3. I think the wall of the reaction chamber heats up because they're being bombarded by radiation.
Most of the radiation incident on the reaction chamber walls is infrared, radiated from the hot plasma, but there are also more exotic things like stray neutrons also crash into the sides of the thing. These cause the metal to deteriorate over time (and become somewhat hazardous), but they also they impart additional heat energy.
So you have to have two cooling systems, one to keep the magnets actually cold so they they remain superconducting, and another to keep the housing below the point where it melts. It's this second one that let's you pull heat away from the hot metal donut that is a tokomak and use it to make electricity.

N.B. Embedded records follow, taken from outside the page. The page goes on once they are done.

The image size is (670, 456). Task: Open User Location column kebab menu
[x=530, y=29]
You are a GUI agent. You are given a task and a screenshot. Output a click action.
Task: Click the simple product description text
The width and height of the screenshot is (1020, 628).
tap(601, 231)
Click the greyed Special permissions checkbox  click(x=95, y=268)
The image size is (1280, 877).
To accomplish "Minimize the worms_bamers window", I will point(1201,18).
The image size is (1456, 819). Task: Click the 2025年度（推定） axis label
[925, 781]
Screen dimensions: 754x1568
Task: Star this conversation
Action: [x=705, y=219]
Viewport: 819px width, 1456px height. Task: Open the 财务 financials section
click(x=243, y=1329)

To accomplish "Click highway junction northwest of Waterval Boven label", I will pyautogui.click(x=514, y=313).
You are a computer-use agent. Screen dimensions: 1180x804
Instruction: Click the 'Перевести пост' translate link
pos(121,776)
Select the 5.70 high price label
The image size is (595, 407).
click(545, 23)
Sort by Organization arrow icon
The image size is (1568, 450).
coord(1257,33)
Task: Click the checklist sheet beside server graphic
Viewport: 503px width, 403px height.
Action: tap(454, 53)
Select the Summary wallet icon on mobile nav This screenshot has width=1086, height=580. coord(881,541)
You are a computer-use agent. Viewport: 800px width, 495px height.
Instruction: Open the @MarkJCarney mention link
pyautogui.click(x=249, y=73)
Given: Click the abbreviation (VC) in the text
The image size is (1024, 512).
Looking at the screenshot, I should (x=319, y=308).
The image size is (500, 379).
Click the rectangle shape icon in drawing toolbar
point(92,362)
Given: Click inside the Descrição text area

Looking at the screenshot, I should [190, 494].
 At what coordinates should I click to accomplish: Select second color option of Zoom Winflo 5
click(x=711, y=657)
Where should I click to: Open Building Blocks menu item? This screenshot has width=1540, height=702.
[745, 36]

Between the magnet coolant and the chamber coolant and the reacting plasma you have some of the steepest thermal gradients anywhere in the known universe.
Thanks..right I know about plasma in general, I just assumed in this case it was caused by the fusion. Maybe not. But they have fusion right? Just not recovering any/enough energy to make up for power requirements.
The article is light on details. It doesn't mention an operating temperature or Q factor.
I would hazard to guess that no - they did not achieve fusion. They achieved plasma which is a precursor to fusion. Controlled plasma, at a high enough temperature, is an environment in which fusion can occur. All this article says is they created controlled plasma. Crucially, they did so with high temperature magnets which is fairly novel.
https://en.wikipedia.org/wiki/Fusion_energy_gain_factor You might also be interested in reading this. Q factor is what's used to discuss whether a fusion device is generating net positive energy.
No tokamak, even one intended to achieve fusion, would first be operated on D or DT. They'd first extensively test it with ordinary hydrogen.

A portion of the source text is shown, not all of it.